### Aufgaben
- 1) Wie lange dauerte es laut dem Lesetext über die Schulbegleitung, bis eine „einfache Schulassistenz“ genehmigt wurde?
- 2) Warum beantragten die Knütels für ihren Pflegesohn eine Schulbegleitung? Begründe es in ein bis drei Sätzen mit dem Lesetext über die Schulbegleitung.
- 3) Führe den Lesetext über die Schulbegleitung für Till nach seinem letzten Satz weiter.

### Lesetext
Drochtersen. Es geht um die Schulbegleitung für Pflegesohn Till* (Name geändert). Schon kurz nach der Einschulung im September 2020 zeigte sich, dass der Junge im Schulunterricht Hilfe benötigt, um sich konzentrieren zu können. Anne und Stefan Knütel aus Drochtersen kämpften, zogen gegen den Landkreis sogar vor Gericht. Vier Jahre dauerte es, bis eine „einfache Schulassistenz“ genehmigt wurde. Doch damit endet die Auseinandersetzung nicht. Ein Protokoll:


Dezember 2020:
Stefan Knütel - selbst Lehrer an der BBS Bremervörde und Fachbereichsleiter für Sozialpädagogik - beantragt beim Landkreis Stade eine Schulbegleitung für seinen Pflegesohn. Doch solche pädagogischen Fachkräfte sind schwer zu finden. Das Kreis-Jugendamt erkennt zu diesem Zeitpunkt nur sozialpädagogische Fachkräfte, Erzieher oder Erzieherinnen, Erziehungswissenschaftler sowie Heilpädagogen und Ergotherapeuten als Schulbegleiter an - oder Sozialassistenten und Kinderpfleger mit entsprechender Zusatzqualifikation.

### Datenübersicht
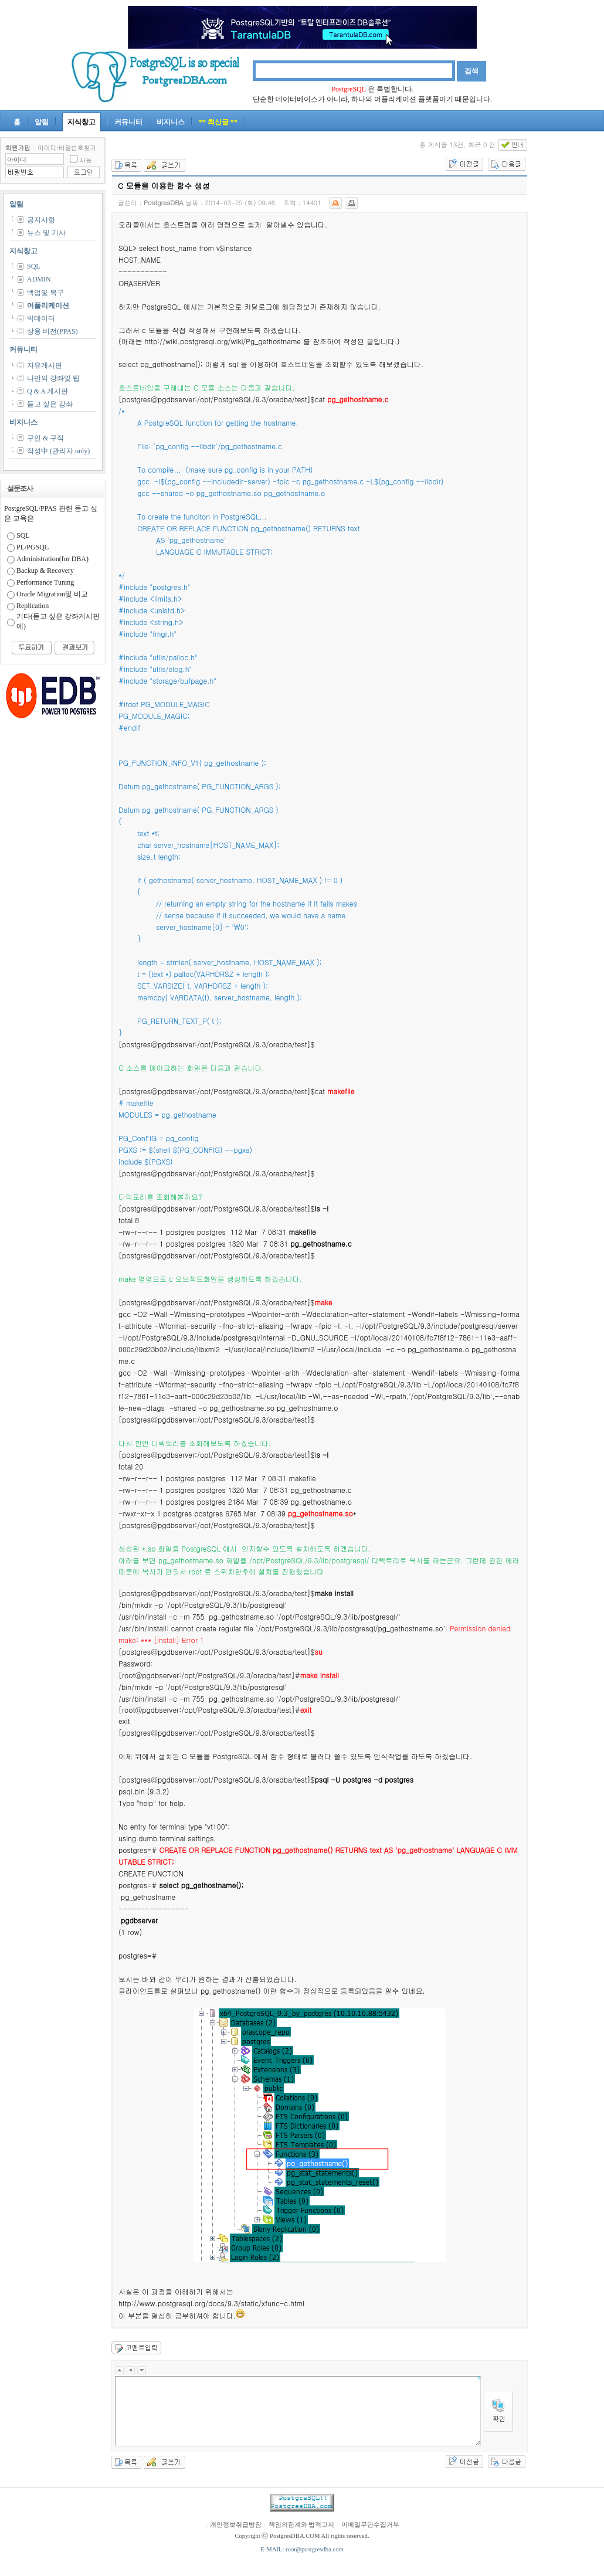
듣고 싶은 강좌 (50, 404)
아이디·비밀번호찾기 (67, 147)
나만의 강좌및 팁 (53, 378)
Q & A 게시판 (47, 391)
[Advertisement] (569, 313)
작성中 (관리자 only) (58, 451)
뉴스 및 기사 (46, 233)
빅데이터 (41, 318)
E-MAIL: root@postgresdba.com (302, 2549)
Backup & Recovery (45, 570)
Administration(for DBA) (52, 559)
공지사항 (41, 220)
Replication (32, 606)
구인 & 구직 (45, 438)
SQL (33, 266)
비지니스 (171, 122)
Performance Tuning (45, 582)
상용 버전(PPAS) (52, 331)
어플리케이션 (48, 305)
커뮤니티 (128, 122)
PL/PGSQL (32, 547)
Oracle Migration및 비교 (52, 594)
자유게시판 (44, 365)
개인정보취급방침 (236, 2524)
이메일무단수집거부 (370, 2524)
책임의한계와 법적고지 (302, 2524)
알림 (42, 122)
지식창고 (81, 122)
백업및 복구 (45, 293)
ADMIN (39, 279)
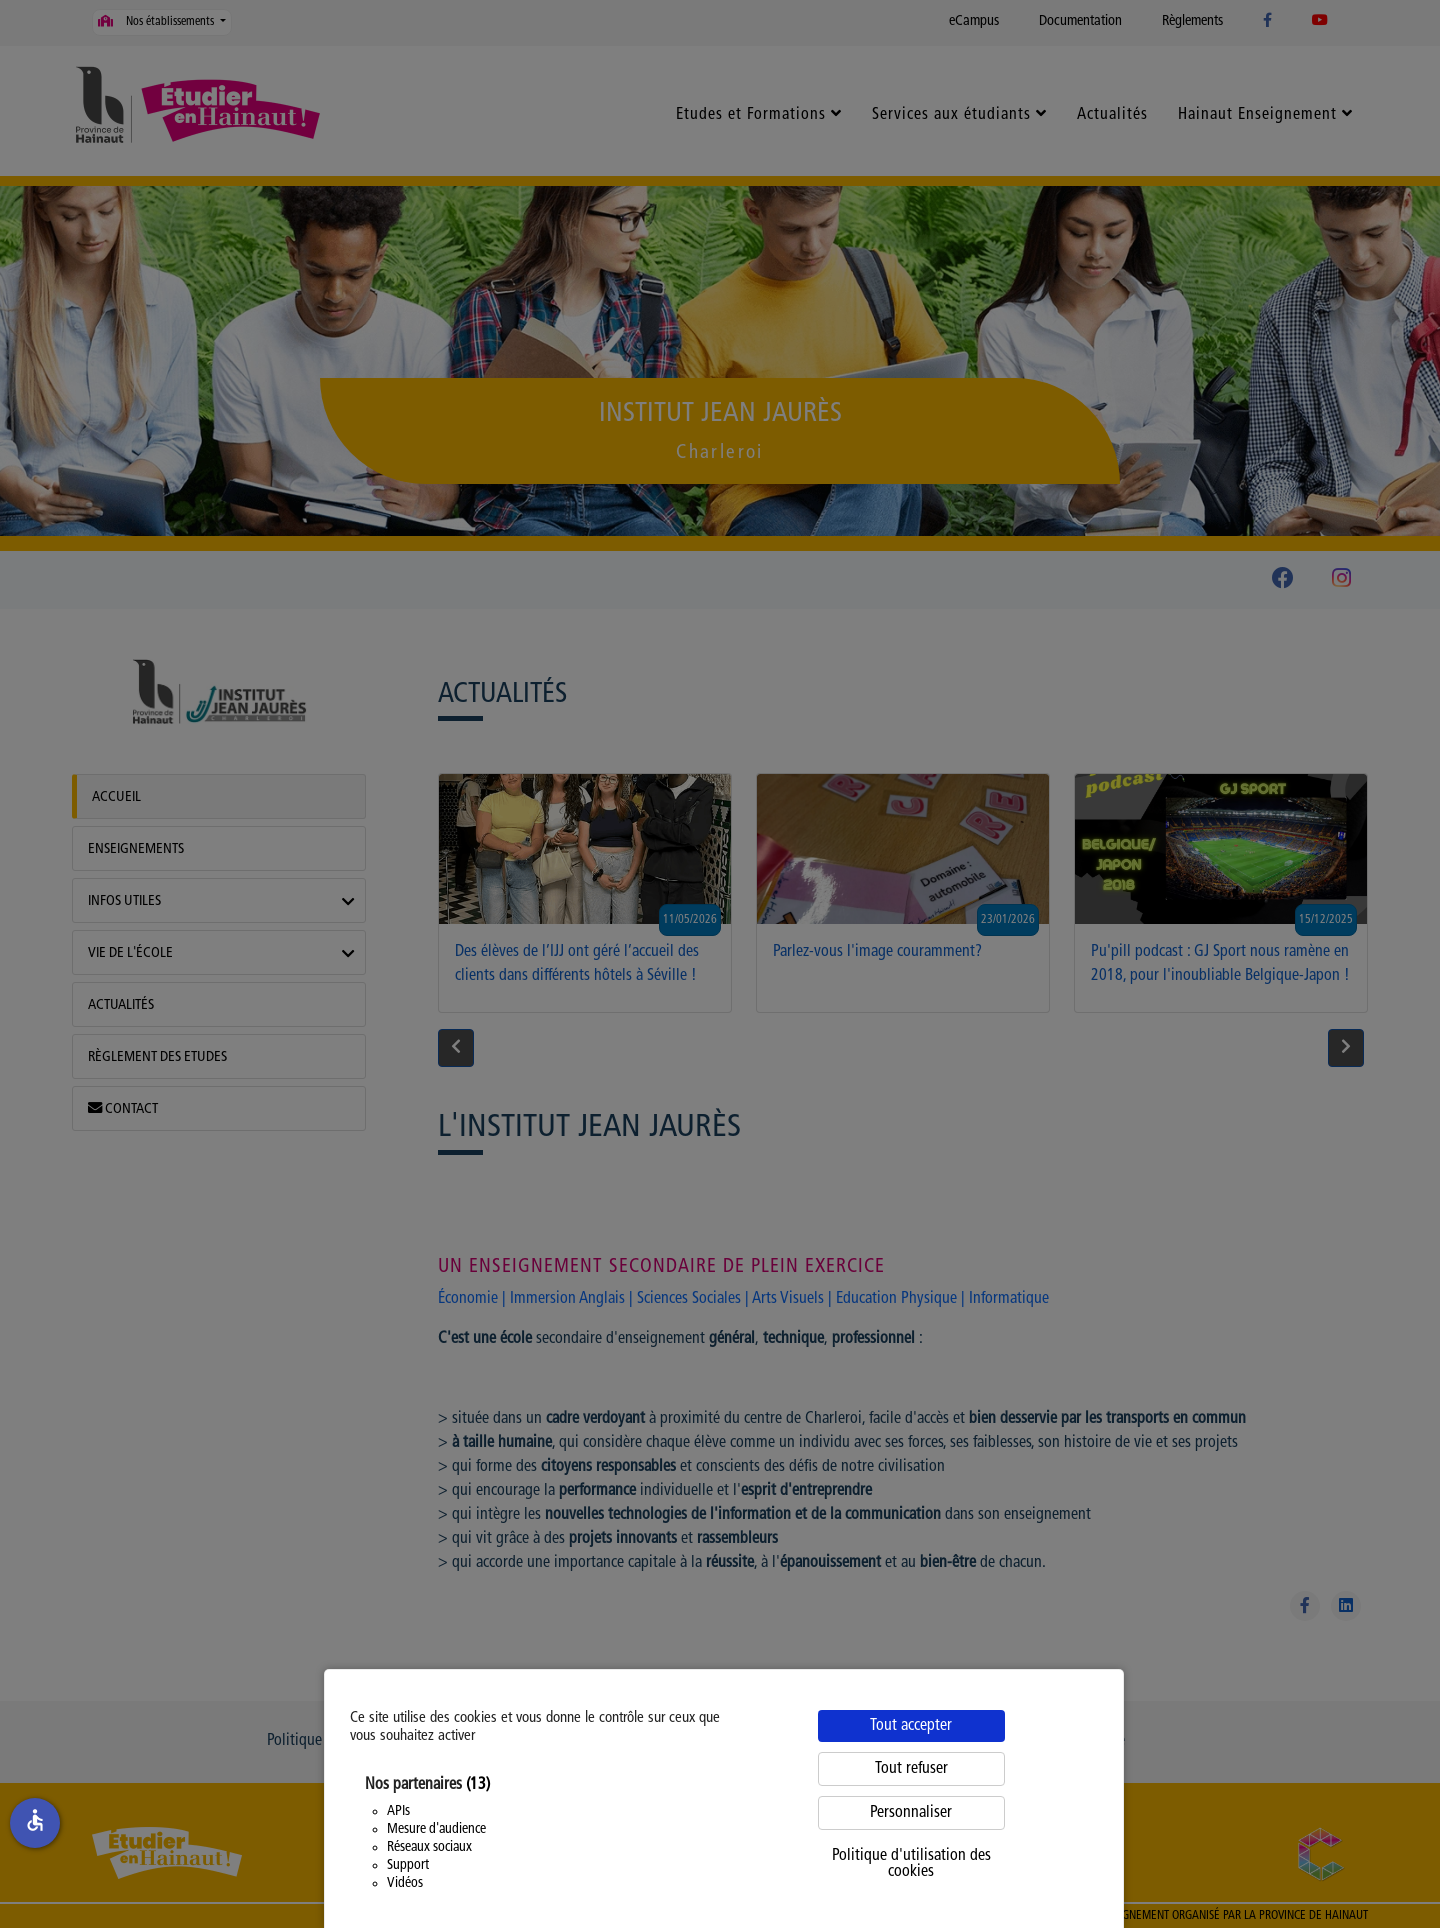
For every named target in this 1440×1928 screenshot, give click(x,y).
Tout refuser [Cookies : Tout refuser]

### Erwartete Antworten
- 1) Vier Jahre.

- 2) Schon kurz nach der Einschulung im September 2020 zeigte sich, dass Till im Unterricht Hilfe brauchte, um sich konzentrieren zu können. Daher beantragte Stefan Knütel im Dezember 2020 beim Landkreis Stade eine Schulbegleitung.

- 3)
April bis Oktober 2022: Anne Knütel gibt ihren Job auf und begleitet Till selbst in der Schule. Schließlich finden die Pflegeeltern auf eigene Kosten und Initiative eine Schulbegleitung für Till - eine „einfache“ Assistenz, nicht eine „qualifizierte“, wie es der Landkreis erwartet. Da die Wahl nicht den Anforderungen des Jugendamtes entspricht, müssen die Pflegeeltern selbst für die Kosten aufkommen.


November 2022:
Das Ehepaar Knütel informiert das TAGEBLATT, das über den Fall berichtet.

Dezember 2022: Einen Monat später erhält die Familie kurz vor Weihnachten die Zusage, dass der Landkreis die Schulbegleiterin nun doch anerkenne und auch finanziere. Doch das vermeintliche Weihnachtsgeschenk wird eine Riesenenttäuschung. Anfang Februar teilt das Jugendamt der Familie mit, dass es nun eine qualifizierte Schulbegleitung gefunden habe. Zum 15. Februar soll daher die Begleitung gewechselt werden. Die Pflegeeltern sind fassungslos und fürchten, dass bisherige Entwicklungserfolge bei Till wieder zunichtegemacht werden.

April 2023: Der Landkreis lehnt weiter ab, die Schulbegleitung zu bezahlen. Inzwischen hat das Ehepaar Knütel die Vormundschaft für Till beantragt, um dessen Interessen vertreten zu können. Im Juli wird der Antrag bewilligt.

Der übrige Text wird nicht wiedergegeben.